Papier wordt niet correct ingevoerd/Fout vanwege 'geen papier'
Zorg dat er papier is geplaatst.
Controle 1
Omgaan met papier
Let op het volgende wanneer u papier plaatst.
Controle 2
• Als u twee of meer vellen papier plaatst, moet u het papier uitwaaieren voordat u het papier plaatst.
• Als u twee of meer vellen papier plaatst, moet u de vellen precies op elkaar leggen voordat u het papier
plaatst.
• Als u twee of meer vellen papier plaatst, moet u ervoor zorgen dat de stapel papier de maximumcapaciteit
van het apparaat niet overschrijdt.
Bij de maximumcapaciteit wordt het papier echter mogelijk niet correct ingevoerd, afhankelijk van de
papiersoort of de omgevingsomstandigheden (zeer hoge of lage temperaturen en luchtvochtigheid). Plaats
in dergelijke gevallen per keer minder papier dan de helft van de maximumcapaciteit.
• Plaats het papier altijd in de lengterichting, ongeacht de afdrukrichting.

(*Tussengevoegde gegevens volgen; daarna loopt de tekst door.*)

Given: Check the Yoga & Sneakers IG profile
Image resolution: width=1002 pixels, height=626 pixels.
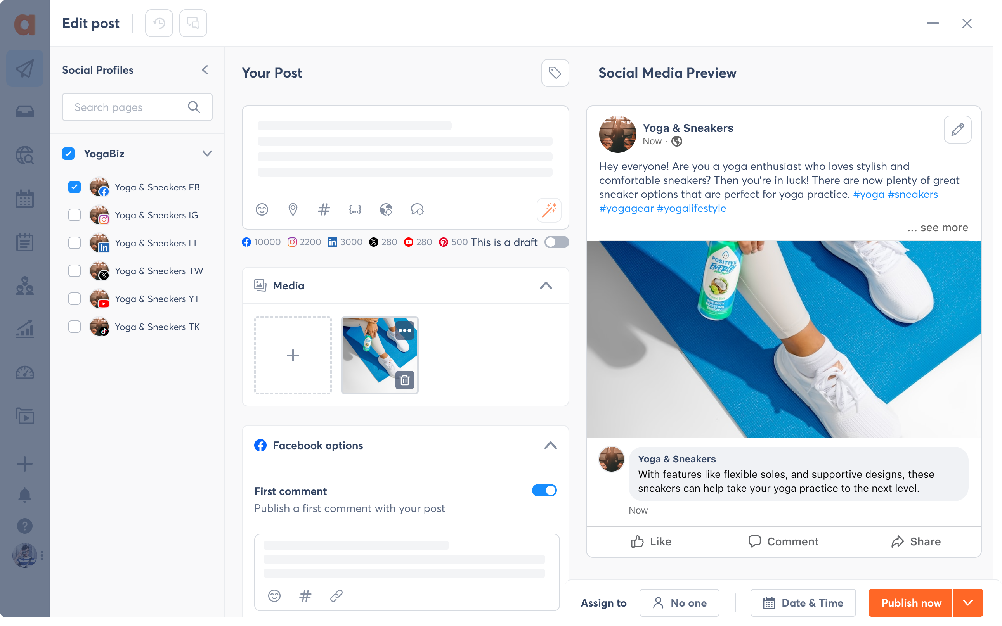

In de lade voor handmatige invoer:
Wanneer u het papier plaatst, plaatst u telkens één vel. Wanneer u doorlopend afdrukt, plaatst u het volgende
vel nadat het vorige vel is afgedrukt.
Is het papier dik of gekruld?
Controle 3
Mediumtypen die u niet kunt gebruiken
Houd voor het laden van ansichtkaartkaarten rekening met het volgende:
Controle 4
• Als een briefkaart gekruld is, wordt deze mogelijk niet correct ingevoerd, ook al overschrijdt de stapel papier
de maximumcapaciteit niet.
Laad Japanse ansichtkaarten met postcodekolom naar beneden.
Controleer de instelling van de papierbron.
Controle 5
Van papierbron wisselen zodat deze overeenkomt met het doel
Controleer of het papiergewicht geschikt is voor gebruik met de printer.